Journals > Journal: Health Care Reform > Article: Managed Care for Children and Pregnant Women: Promises and Pitfalls
Journal Issue: Health Care Reform Volume 3 Number 2 Summer/Fall 1993
Deborah A. Freund Eugene M. Lewit
Summary
Managed care has been embraced by many as a vehicle to slow the rapid growth in health care costs in the United States while safeguarding the quality of health care and improving access. Growth of participation in managed care plans in both the private and public sectors has been explosive during the past five years, and managed care concepts may play a pivotal role in health care reform. Despite the widespread interest in managed care and its explosive growth, there is still considerable disagreement about the effects of managed care on the cost and quality of the health care received by children and pregnant women.

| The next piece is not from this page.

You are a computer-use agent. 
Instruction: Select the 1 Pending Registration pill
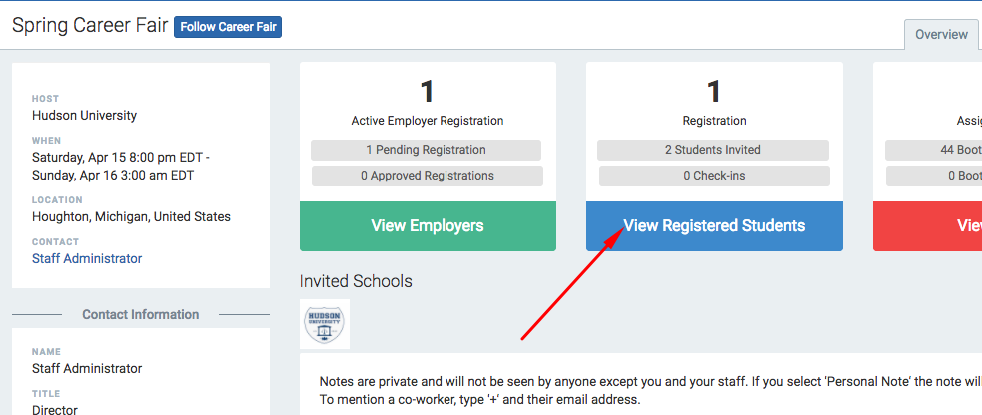(426, 150)
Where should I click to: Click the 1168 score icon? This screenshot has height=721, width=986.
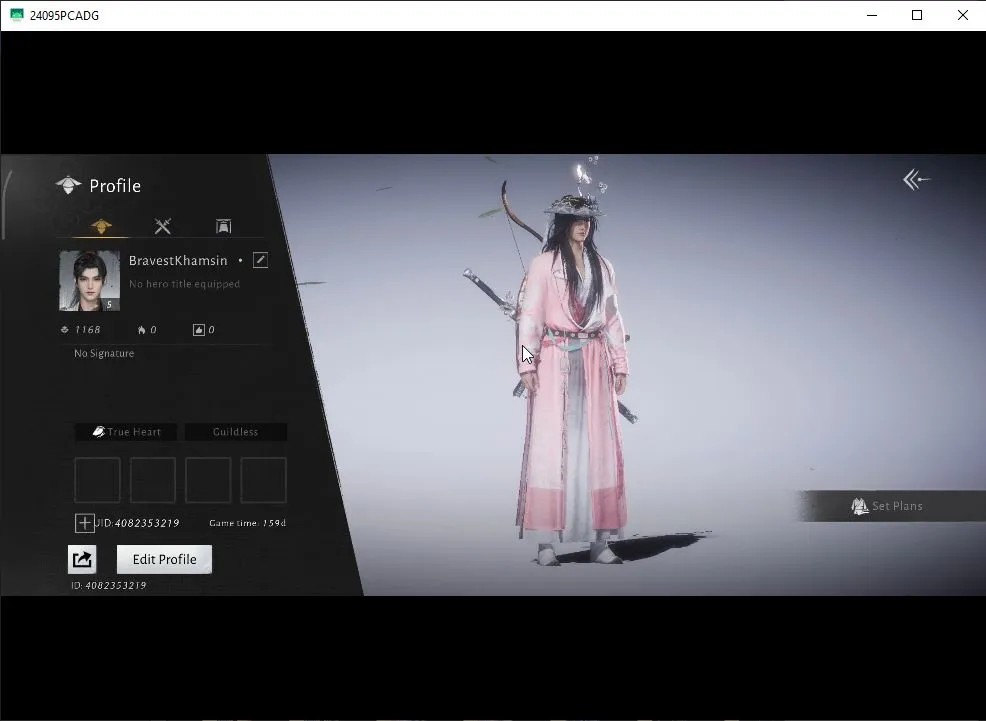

In this paper, Deborah Freund of the School of Public and Environmental Affairs at Indiana University and Eugene Lewit of the Center for the Future of Children examine the evidence about the claimed advantages and potential disadvantages of managed care for children and pregnant women. They find that, on balance, available research does not support most claims of reduced costs and/or improved quality and access for children and pregnant women enrolled in managed care. There is also little evidence that the incentives for cost savings which are features of any managed care plans have deleterious effects on the health of children and pregnant women. However, with the explosive growth in enrollment in managed care plans has come a period of innovation in plan characteristics. Accordingly, Freund and Lewit point out that past experience with managed plans may not be adequate to support firm conclusions about the future impact of managed care on children. For this reason, this paper concludes with a number of research and implementation issues that need to be addressed to achieve a tolerable level of comfort regarding the status of children in any managed health care plan. These issues include preserving existing doctor-patient relationships, protecting traditional safety net providers and high-cost enrollees, balancing incentives for the efficient provision of care with exposure to financial risks, and maintaining adequate oversight of operational and marketing activities and quality of care.